## CONSIGNES À SUIVRE
A) Pouvez-vous recopier, dans le texte sur la géologie du cirque de Barrosa, le passage qui va de "Le cirque de Barrosa présente" jusqu'à "sont étroitement liées." inclus ?
B) Pourriez-vous condenser sous forme de liste le paragraphe du texte sur le cirque de Barrosa qui commence par « L'unité chevauchante supérieure », sans en perdre les faits essentiels ?
C) Pouvez-vous rédiger la suite du texte sur la géologie du cirque de Barrosa, à partir de sa dernière phrase ?

Géologie du cirque de Barrosa : résumé

  Le cirque de Barrosa présente deux singularités : sa muraille comporte deux étages différents par leur géologie, et il est traversé par les vestiges d'un ancien chemin muletier. Ces deux singularités sont étroitement liées.
  La formation des Pyrénées, qui s'est étalée sur plusieurs dizaines de millions d'années (Ma), mais est passée par un maximum autour de - 40 Ma, résulte de la collision de la micro-plaque ibérique, poussée vers le nord par la plaque Afrique, contre la vaste plaque eurasiatique, collision dont les effets ont remanié l'ancienne chaîne de montagne hercynienne érigée vers - 300 Ma mais réduite ensuite par l'érosion à l'état de pénéplaine. Comme les autres chaînes de montagne par collision continentale elle est le résultat d'un empilement par le bas d'écailles chevauchantes qui se sont successivement décollées le long de failles inverses quasi-horizontales de la croûte continentale ibérique, et se sont immobilisées contre la plaque eurasiatique tandis que le reste de la croûte continuait à progresser vers le nord au dessous de celle-ci, de telle sorte que chacune de ces écailles est charriée sur (ou chevauche) l'écaille sous-jacente (figure 1, et 4-2).

                   

  Figure 1 : schéma de la formation des montagnes par collision continentale.
 
  Les glaciers quaternaires, issus des hauts sommets ancêtres des pics Robiñera, La Munia et Troumouse, ont ensuite creusé la paroi du cirque de Barrosa dans l'épaisseur de cet empilement, à un niveau tel de celui-ci que la muraille en constitue une coupe méridienne à cheval sur deux unités chevauchantes (figures 2 et 3).

   

  Figure 2 : coupe situant le cirque de Barrosa dans l'épaisseur des unités chevauchantes (voir légende figure 3).

  L'unité chevauchante supérieure (qui constitue l'étage supérieur du cirque de Barrosa) est dite " nappe de charriage de Gavarnie ", parce qu'elle est bien visible, et a été décrite, surtout dans la vallée de Gavarnie. Ses limites latérales sont floues mais sa largeur est de l'ordre de la centaine de kms. Son charriage, ou chevauchement, du nord vers le sud sur l'unité inférieure, est de 10 à 15 kms (en fait c'est l'unité inférieure qui s'est déplacée sous elle : mais cela revient au même). Sa racine se situe en gros à hauteur de la vallée d'Aure actuelle. Son front se trouve dans la sierra d'Espierba et se repère plus à l'ouest à la hourquette d'Alans et au port de Boucharo, de part et d'autre de la vallée de Gavarnie. Au nord le plan de chevauchement est ascendant, par exemple dans la vallée de La Gela ; au sud il descend, par exemple dans la vallée de Chisagües ; mais il est à peu près horizontal entre les deux, dans le cirque de Barrosa, où il se situe entre 2300 et 2500 m. d'altitude.

Entrées sur la recherche de mots et d'éléments:
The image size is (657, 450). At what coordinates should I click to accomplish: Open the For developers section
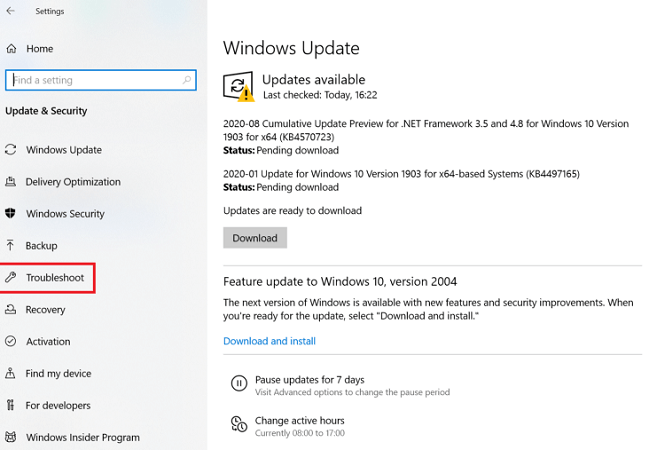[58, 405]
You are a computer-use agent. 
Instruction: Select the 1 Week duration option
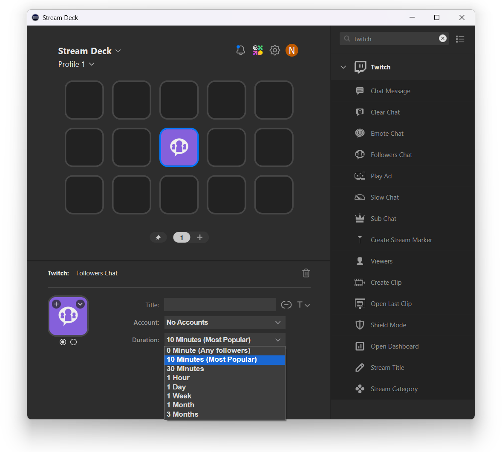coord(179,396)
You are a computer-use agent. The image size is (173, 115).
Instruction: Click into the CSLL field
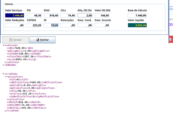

## RÉPONSES
A)
Le cirque de Barrosa présente deux singularités : sa muraille comporte deux étages différents par leur géologie, et il est traversé par les vestiges d'un ancien chemin muletier. Ces deux singularités sont étroitement liées.

B)
- L'unité chevauchante supérieure forme l'étage supérieur du cirque. On l'appelle « nappe de charriage de Gavarnie » parce qu'elle est bien visible et a surtout été décrite dans la vallée de Gavarnie.
- Ses limites latérales sont floues et sa largeur atteint environ une centaine de kilomètres.
- Elle chevauche l'unité inférieure du nord vers le sud sur 10 à 15 km. En fait, c'est l'unité inférieure qui s'est déplacée sous elle.
- Sa racine se situe à peu près à hauteur de l'actuelle vallée d'Aure.
- Son front se trouve dans la sierra d'Espierba. Plus à l'ouest, on le repère à la hourquette d'Alans et au port de Boucharo.
- Le plan de chevauchement monte au nord (vallée de La Gela) et descend au sud (vallée de Chisagües). Entre les deux, dans le cirque de Barrosa, il est presque horizontal, entre 2300 et 2500 m d'altitude.

C)
  

  Figure 3 : coupes des falaises du cirque de Barrosa, et du port de Barroude.

  Dans le cirque de Barrosa cette nappe de charriage est constituée de trois couches, qui sont d'épaisseur variable et parfois discontinues, de terrains d'âge primaire qui appartenaient à l'ossature de la chaîne hercynienne. De haut en bas ce sont : une couche, marron, principalement de schistes (au sens large ; elle est faite aussi de grès et de quartzites, notamment dans le pic Robiñera), datée de la période dévonienne supérieure et moyenne ; une couche blanche, ou ocre, de calcaire ou de marbre, datée du Dévonien inférieur, dans laquelle l'érosion a taillé des falaises et des aiguilles (au nord, où elle est plus épaisse, elle constitue la formidable muraille de Barroude) ; enfin une couche noirâtre ou violet foncé, d'une variété de schistes appelée ampélites, datée de la période silurienne.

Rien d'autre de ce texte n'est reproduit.